Synergy during chemotherapy is a pharmacodynamic process. Indeed, the time interval of the therapeutic effect of a single dose is unclear; for example, the first dose gives almost no contribution to the volume reduction at the end of the treatment. Moreover, there is no way to determine a priori the maximum effect and the potency (i.e., the dose that produces 50% of the maximum). On the other hand, a possible indication can be obtained by considering the relation between the cumulative effect $I(t,0)$ and the cumulative dose $D\left(t\right)$ at time t. To quantify this point, let us consider the colon–rectal cancer data. The single doses of $5-FU$, $d_1$, Oxaliplatin, $d_2$, and the combination, $d=d_1+d_2$, are given at time $t=0,7,14$ (in the day). The corresponding cumulative doses are $D_1\left(t\right)=d_1\ast (t/\Delta +1),D_2\left(t\right)=d_2\ast (t/\Delta +1),D\left(t\right)=d\ast (t/\Delta +1)$, with $\Delta =7$ in the day. By assuming, for the sake of simplicity, a continuous relation between t and the cumulative dose, the effect is related to the square of the dose, i.e.,

$$I(t,0)\simeq D{\left(t\right)}^2$$

(9)

which recalls the Hill equation with the slope parameter $p=2$ and in the region of the low dose, i.e., $D^2<<$ potency (see, for example, [10]). More precisely,

$$I(t,0)={\Delta }^2\alpha {(\frac{D}{d_1+d_2}-1)}^2$$

(10)

$$I{(t,0)}_{5-FU}={\Delta }^2{\alpha }_{[5-FU]}{(\frac{D_1}{d_1}-1)}^2$$

(11)

$$I{(t,0)}_{Oxa}={\Delta }^2{\alpha }_{Oxa}{(\frac{D_2}{d_2}-1)}^2$$

(12)

In conclusion, the analysis of synergy during chemotherapy has to take into account (at least) two aspects: the effect of the drug doses and the tumor regrowth. To quantify these dynamical elements, we considered the GL and the modification of the specific rate due to the treatment ($c\left(t\right)$ in the second term of Equation (3)).

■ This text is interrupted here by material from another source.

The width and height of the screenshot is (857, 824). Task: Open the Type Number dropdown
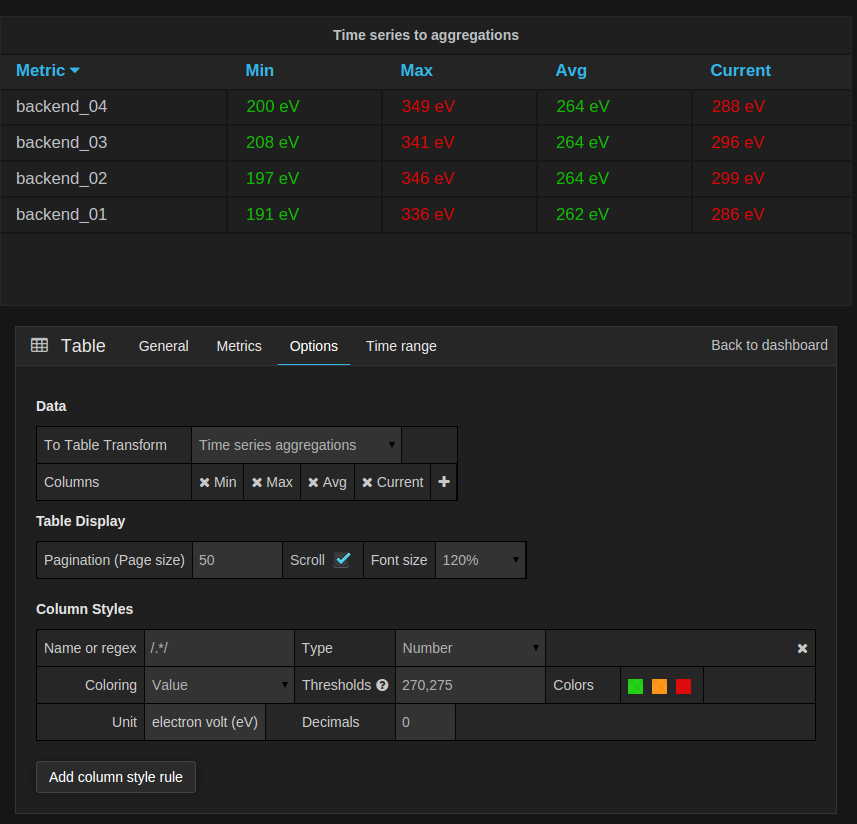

We have shown that $c\left(t\right)$ is an increasing function of time; however, it does not reach the critical value of the specific rate change sign, producing a depletion of the tumor size. Pharmacodynamic synergy, including regrowth, can be described by the function $I(t,0)$ for the different treatments, by the time dependence of the corresponding functions $c\left(t\right)$, and by the discretization of the specific rate. The proposed approach is general and helpful for understanding new drug combinations and drug–target interactions, although it should be confirmed by a larger in vivo data sample and considering other tumor phenotypes before its application to human trials.